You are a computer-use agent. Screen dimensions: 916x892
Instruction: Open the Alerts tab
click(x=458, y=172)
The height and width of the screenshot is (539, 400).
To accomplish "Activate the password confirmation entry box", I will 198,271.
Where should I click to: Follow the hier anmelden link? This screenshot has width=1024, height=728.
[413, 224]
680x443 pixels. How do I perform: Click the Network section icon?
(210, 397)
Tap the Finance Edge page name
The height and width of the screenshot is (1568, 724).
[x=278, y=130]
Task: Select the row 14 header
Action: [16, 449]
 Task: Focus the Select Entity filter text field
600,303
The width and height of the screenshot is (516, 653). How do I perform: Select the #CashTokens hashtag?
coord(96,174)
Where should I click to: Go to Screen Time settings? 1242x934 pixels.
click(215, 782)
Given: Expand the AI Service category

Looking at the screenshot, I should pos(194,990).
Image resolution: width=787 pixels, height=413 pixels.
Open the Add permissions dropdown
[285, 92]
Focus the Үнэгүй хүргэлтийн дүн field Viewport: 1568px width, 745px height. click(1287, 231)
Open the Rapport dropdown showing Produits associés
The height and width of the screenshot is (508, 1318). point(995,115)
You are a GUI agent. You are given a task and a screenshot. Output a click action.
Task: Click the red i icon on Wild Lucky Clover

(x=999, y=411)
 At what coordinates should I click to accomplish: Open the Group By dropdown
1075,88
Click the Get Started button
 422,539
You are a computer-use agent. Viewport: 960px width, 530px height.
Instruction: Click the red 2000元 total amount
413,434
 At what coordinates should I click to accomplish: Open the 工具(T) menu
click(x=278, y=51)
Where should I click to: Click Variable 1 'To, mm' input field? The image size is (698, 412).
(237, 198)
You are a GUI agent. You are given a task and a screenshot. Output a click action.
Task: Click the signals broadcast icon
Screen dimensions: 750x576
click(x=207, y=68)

# TASK TO CARRY OUT
Filter the entries and keep only the lines holding "agent".

# SOLUTION TO THE EXERCISE
You are a computer-use agent. Screen dimensions: 916x892
You are a GUI agent. You are given a task and a screenshot. Output a click action.
You are a computer-use agent. Viewport: 960px width, 530px height.
You are a GUI agent. You are given a task and a screenshot. Output a click action.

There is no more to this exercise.